● **YOUR GOAL**: Start at the line in the entries below that contains "Task: Expand the 设置 dropdown menu", stop at the line that contains "Click the Тип", and output exactly the lines in that span, both ends included.

#### ENTRIES SUPPLIED ####

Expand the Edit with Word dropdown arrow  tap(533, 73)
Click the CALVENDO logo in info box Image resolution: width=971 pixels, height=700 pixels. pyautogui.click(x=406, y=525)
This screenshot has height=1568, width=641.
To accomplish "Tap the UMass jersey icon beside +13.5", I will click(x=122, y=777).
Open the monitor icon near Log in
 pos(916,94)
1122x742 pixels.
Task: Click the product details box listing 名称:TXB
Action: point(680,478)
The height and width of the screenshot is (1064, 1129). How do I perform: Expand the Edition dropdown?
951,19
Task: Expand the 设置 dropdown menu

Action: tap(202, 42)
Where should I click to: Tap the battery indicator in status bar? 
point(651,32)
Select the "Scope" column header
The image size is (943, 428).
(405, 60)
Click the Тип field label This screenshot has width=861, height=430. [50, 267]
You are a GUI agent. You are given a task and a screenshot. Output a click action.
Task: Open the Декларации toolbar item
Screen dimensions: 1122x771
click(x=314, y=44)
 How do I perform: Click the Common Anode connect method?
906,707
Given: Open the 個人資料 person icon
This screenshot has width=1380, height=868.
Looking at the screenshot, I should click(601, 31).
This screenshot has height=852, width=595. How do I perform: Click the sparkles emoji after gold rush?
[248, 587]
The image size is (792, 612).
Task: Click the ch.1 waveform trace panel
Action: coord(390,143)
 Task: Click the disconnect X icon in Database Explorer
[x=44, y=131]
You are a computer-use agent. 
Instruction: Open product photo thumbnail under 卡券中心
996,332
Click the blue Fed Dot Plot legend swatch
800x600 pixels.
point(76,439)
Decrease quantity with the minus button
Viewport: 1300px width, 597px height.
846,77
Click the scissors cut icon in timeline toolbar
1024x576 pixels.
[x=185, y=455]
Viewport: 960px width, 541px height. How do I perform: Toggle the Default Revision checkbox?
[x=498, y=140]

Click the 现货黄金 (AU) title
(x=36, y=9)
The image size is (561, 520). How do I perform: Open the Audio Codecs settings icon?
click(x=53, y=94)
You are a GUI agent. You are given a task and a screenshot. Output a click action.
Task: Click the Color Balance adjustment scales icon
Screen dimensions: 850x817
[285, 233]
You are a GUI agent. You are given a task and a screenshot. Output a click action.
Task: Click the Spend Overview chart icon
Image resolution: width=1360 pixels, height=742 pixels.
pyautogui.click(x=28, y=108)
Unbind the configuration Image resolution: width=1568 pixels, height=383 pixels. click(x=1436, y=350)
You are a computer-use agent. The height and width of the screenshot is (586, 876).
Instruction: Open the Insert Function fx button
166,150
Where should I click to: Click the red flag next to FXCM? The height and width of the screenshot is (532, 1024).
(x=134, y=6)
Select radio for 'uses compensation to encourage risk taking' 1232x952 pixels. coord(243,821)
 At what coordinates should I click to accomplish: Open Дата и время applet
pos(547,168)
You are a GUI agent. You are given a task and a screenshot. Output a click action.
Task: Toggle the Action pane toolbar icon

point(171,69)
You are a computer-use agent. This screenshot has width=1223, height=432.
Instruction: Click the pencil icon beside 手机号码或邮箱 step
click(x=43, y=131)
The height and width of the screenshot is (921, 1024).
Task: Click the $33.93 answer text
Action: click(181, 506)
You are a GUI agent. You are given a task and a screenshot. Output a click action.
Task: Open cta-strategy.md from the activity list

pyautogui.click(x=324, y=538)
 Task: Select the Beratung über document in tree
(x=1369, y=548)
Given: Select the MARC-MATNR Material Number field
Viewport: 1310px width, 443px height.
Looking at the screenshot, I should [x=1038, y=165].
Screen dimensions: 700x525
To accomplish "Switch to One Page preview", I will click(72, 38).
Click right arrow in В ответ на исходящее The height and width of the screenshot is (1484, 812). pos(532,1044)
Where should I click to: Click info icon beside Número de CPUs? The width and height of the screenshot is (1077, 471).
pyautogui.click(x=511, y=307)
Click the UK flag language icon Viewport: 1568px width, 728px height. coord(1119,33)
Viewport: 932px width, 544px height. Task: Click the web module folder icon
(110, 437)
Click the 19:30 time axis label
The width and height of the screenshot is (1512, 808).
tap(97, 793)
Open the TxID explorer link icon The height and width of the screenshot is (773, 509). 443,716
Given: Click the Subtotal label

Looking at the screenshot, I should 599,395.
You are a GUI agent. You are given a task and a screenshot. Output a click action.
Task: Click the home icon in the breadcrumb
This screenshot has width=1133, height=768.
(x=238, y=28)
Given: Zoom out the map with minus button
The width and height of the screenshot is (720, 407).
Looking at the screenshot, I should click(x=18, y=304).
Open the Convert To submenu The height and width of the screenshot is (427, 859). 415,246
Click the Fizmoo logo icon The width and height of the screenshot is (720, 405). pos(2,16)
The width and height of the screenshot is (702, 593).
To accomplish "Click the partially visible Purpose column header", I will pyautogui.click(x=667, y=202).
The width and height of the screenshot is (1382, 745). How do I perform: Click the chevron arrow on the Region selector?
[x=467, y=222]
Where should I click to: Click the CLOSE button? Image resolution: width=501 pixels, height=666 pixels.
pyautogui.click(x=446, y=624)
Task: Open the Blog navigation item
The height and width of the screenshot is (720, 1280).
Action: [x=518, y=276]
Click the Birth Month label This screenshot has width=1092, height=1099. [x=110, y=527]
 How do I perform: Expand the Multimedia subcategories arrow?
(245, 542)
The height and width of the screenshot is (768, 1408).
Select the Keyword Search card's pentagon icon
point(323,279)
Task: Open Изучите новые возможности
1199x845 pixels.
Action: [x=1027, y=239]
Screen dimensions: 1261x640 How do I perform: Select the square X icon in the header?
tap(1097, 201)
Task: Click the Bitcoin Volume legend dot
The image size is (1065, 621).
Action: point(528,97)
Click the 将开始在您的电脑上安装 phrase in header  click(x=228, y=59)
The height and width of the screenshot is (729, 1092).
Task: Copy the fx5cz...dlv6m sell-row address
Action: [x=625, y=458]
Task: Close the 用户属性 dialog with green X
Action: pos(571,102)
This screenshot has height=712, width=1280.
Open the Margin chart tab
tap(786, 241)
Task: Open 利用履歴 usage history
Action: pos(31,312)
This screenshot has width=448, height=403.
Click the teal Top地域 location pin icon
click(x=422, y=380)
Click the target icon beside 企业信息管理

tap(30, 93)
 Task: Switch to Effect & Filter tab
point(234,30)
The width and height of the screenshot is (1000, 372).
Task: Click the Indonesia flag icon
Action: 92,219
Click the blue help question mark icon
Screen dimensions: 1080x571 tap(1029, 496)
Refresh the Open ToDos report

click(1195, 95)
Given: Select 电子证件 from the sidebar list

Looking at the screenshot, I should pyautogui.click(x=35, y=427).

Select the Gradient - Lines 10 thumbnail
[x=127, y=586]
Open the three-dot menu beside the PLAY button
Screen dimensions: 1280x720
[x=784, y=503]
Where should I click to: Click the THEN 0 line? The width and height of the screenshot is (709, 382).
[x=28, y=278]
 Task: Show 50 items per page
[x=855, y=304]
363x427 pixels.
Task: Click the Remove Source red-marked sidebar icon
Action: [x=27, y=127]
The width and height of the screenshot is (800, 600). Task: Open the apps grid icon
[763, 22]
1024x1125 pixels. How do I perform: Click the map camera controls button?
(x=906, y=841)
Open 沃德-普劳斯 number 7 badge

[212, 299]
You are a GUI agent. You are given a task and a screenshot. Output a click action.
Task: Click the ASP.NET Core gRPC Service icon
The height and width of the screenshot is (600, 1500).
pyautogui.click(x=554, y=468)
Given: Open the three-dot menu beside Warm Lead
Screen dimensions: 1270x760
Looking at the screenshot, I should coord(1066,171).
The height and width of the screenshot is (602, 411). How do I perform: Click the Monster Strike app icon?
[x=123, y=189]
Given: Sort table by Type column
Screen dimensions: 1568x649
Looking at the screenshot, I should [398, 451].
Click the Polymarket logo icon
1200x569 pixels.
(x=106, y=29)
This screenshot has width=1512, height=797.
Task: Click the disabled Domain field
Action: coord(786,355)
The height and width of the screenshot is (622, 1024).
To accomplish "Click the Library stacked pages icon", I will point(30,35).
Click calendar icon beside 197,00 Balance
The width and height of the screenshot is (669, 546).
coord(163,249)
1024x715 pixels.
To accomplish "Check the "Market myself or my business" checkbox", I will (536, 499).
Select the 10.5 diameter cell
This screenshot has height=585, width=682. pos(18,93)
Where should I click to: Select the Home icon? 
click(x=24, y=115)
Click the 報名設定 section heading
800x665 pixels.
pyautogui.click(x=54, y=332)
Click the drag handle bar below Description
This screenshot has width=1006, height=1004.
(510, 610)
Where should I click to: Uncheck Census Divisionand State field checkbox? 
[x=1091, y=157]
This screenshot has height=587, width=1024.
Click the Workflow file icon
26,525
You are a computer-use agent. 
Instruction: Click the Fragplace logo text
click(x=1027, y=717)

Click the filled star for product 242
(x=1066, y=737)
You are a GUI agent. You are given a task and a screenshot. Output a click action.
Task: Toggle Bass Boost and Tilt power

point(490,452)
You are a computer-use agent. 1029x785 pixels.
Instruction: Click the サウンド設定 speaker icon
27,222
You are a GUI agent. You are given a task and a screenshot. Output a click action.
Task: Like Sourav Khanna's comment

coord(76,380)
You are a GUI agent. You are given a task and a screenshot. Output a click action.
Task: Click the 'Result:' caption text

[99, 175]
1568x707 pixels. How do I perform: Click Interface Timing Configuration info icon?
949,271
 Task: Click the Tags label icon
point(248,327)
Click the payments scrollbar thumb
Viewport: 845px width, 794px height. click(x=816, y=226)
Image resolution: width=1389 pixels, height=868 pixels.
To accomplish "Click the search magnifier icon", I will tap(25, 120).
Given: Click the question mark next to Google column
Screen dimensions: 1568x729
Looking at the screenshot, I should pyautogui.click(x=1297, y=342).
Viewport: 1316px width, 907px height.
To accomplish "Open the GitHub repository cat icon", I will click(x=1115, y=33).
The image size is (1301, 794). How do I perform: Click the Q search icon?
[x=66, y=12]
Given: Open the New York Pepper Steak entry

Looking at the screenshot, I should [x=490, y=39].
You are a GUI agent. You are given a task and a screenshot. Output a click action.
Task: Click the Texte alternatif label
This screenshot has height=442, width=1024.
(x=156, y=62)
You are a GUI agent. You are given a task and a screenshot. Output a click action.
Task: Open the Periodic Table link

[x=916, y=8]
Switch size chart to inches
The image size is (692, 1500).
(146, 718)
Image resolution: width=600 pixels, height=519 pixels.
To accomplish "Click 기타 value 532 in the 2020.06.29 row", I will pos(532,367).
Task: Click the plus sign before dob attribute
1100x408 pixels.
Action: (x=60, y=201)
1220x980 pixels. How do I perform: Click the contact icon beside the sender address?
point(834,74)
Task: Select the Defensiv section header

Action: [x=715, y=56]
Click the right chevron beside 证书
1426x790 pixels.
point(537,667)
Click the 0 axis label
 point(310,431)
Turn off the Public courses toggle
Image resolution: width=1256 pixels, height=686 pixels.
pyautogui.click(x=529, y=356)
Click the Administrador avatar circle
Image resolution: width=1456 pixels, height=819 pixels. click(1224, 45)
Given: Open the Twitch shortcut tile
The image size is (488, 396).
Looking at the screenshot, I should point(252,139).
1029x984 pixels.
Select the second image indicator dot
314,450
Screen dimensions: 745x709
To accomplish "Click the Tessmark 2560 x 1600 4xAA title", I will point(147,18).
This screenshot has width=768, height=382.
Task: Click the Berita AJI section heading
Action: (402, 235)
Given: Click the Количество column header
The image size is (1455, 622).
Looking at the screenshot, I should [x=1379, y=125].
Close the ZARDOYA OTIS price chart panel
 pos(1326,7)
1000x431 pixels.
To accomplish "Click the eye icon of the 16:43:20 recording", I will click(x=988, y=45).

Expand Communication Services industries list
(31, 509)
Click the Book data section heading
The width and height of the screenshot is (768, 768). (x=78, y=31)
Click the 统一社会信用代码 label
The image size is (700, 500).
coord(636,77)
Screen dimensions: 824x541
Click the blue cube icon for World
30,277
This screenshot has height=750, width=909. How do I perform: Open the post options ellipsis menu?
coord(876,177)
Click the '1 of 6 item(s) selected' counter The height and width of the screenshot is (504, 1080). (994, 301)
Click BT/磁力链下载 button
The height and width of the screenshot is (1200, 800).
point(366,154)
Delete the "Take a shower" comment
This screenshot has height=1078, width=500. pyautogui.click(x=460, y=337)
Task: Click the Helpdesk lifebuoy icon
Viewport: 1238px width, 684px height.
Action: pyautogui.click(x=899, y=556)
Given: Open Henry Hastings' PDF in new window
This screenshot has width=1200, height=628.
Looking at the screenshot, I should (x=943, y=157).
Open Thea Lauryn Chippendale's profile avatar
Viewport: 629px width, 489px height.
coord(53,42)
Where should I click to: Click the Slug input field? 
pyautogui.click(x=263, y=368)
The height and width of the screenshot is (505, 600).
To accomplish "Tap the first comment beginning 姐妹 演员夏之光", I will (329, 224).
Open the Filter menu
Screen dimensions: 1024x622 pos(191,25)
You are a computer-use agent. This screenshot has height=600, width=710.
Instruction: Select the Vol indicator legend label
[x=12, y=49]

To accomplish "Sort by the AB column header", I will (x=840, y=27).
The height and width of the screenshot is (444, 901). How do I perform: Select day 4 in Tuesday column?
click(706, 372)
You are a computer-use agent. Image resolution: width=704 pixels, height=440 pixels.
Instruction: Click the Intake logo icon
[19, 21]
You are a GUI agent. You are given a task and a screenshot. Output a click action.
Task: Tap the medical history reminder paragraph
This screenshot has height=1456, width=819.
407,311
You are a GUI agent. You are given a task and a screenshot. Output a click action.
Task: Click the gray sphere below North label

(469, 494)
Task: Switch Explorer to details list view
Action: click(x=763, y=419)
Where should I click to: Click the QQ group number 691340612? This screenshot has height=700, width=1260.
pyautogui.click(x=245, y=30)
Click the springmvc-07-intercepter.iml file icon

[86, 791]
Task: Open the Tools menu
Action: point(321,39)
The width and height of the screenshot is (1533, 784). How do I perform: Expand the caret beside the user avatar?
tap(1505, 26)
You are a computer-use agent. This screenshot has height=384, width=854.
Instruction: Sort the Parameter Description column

####

● **WORKED SOLUTION**:
Task: Expand the 设置 dropdown menu

Action: tap(202, 42)
Where should I click to: Tap the battery indicator in status bar? 
point(651,32)
Select the "Scope" column header
The image size is (943, 428).
(405, 60)
Click the Тип field label This screenshot has width=861, height=430. [50, 267]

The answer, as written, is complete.